Work to complete — Reproduce word for word the part of the records that opens with the line containing "Locate an element on the screen. The" and runs through the end of the records, and nothing else. Omit the pictures from your copy.

Task material —
━━━━━━━━━━━━━━━━

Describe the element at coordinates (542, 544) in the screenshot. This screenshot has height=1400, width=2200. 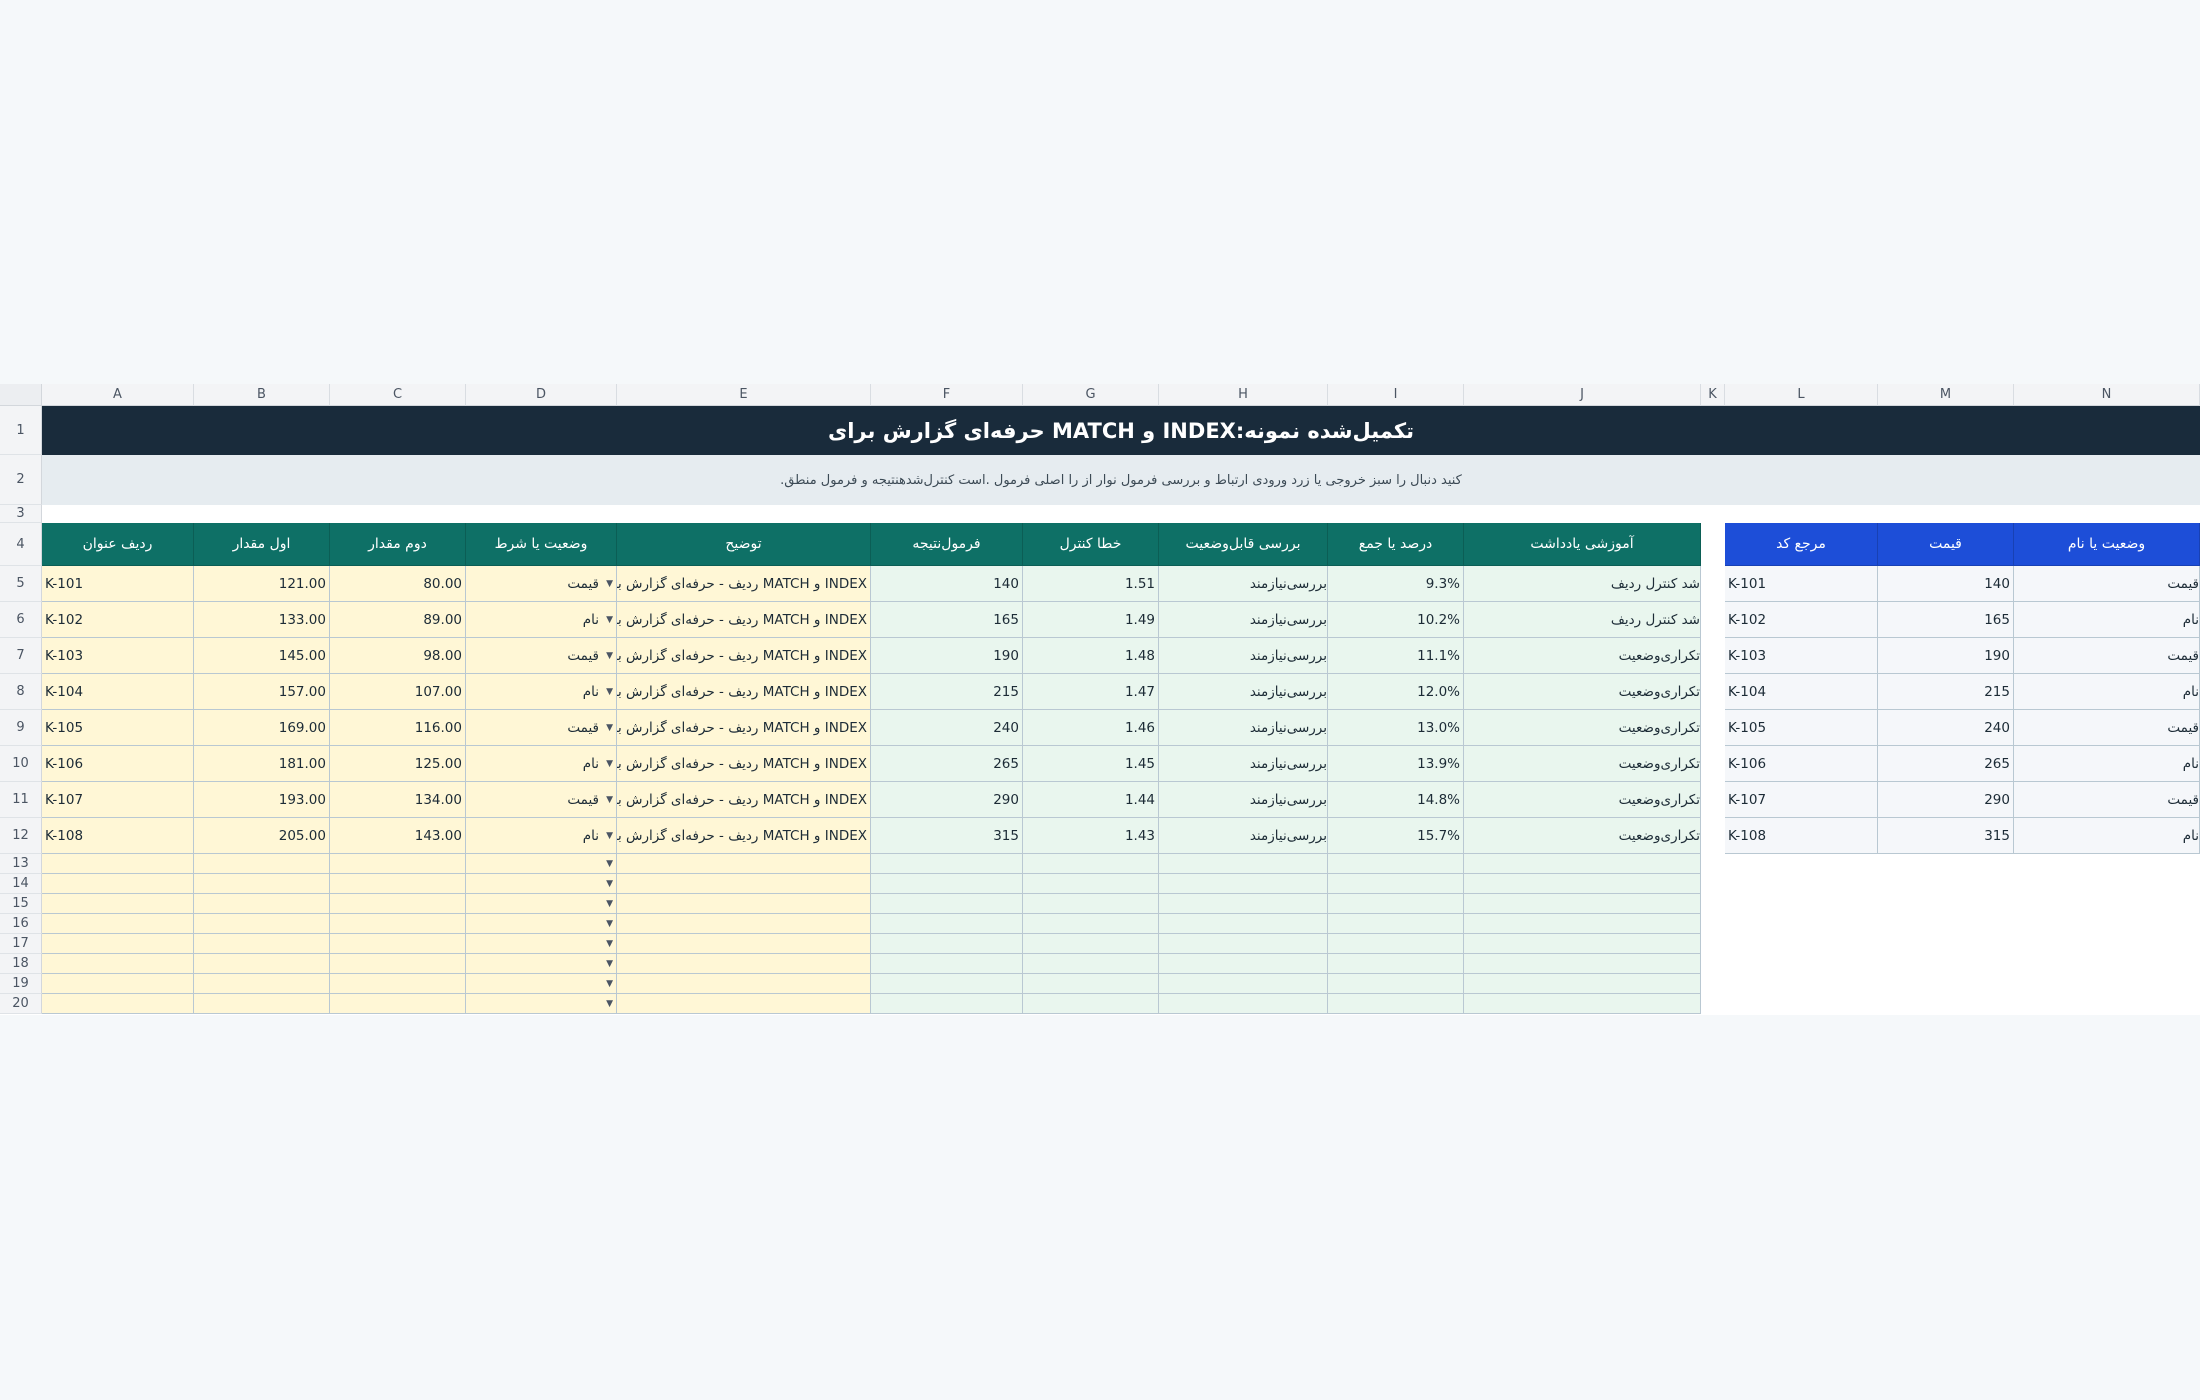
I see `table-header: وضعیت یا شرط` at that location.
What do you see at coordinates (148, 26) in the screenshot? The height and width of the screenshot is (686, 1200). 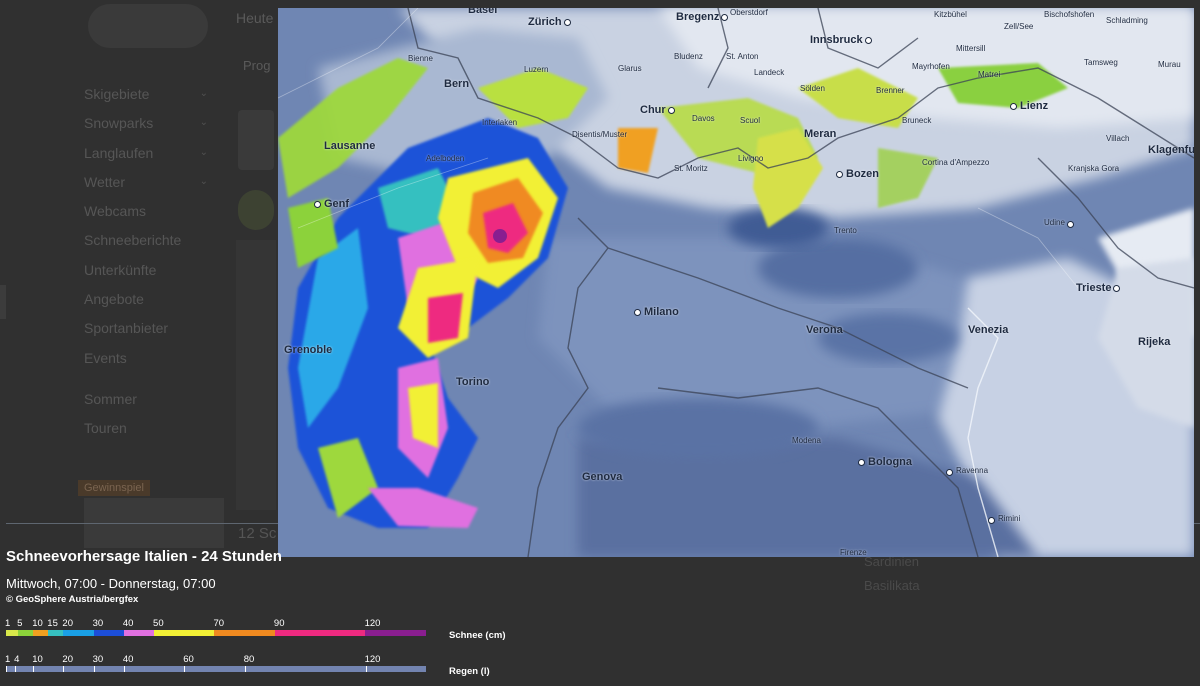 I see `bergfex-logo` at bounding box center [148, 26].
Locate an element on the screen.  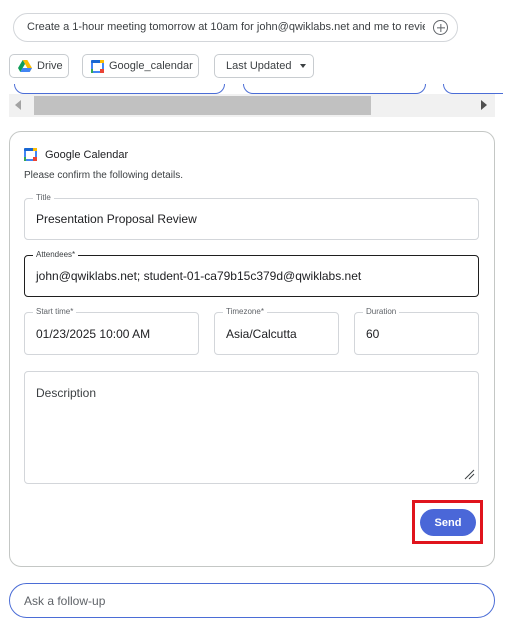
timezone-field-label: Timezone* is located at coordinates (245, 312).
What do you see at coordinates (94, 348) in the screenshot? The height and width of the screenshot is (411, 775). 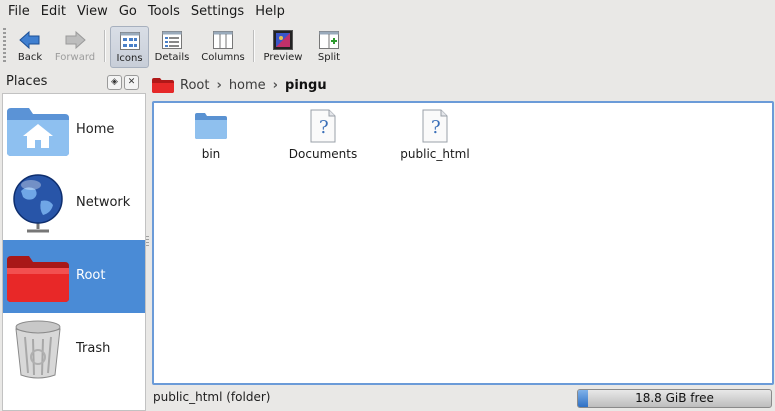 I see `place-label: Trash` at bounding box center [94, 348].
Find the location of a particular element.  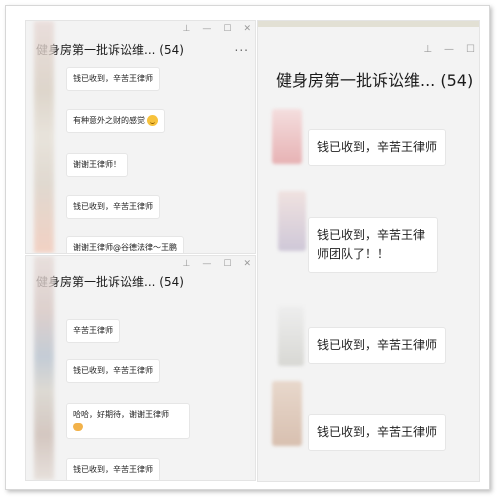

message-bubble: 谢谢王律师！ is located at coordinates (97, 165).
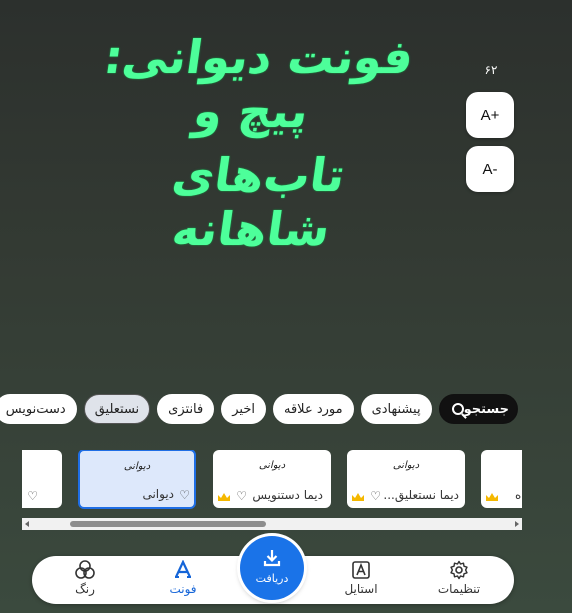 Image resolution: width=572 pixels, height=613 pixels. I want to click on nav-font-label: فونت, so click(183, 589).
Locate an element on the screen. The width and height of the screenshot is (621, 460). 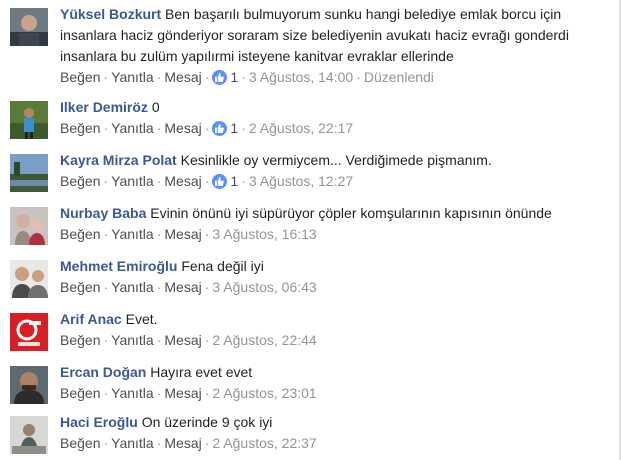
comment-timestamp: 2 Ağustos, 22:17 is located at coordinates (301, 128).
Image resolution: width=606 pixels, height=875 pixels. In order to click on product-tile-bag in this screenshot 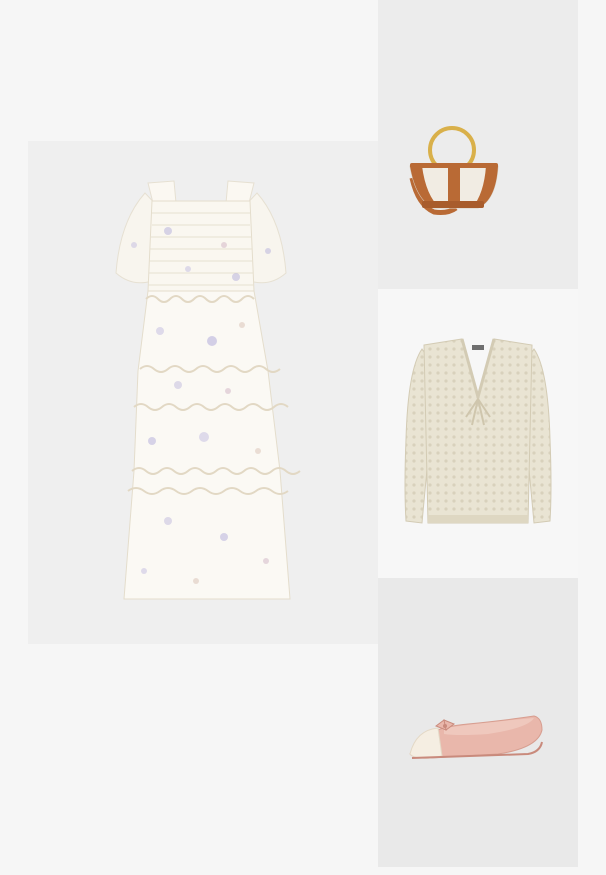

━━━━━━━━━━━━━━━━

Your response —
Locate an element on the screen. The width and height of the screenshot is (621, 460). 
comment-timestamp: 2 Ağustos, 22:17 is located at coordinates (301, 128).
Image resolution: width=606 pixels, height=875 pixels. In order to click on product-tile-bag in this screenshot 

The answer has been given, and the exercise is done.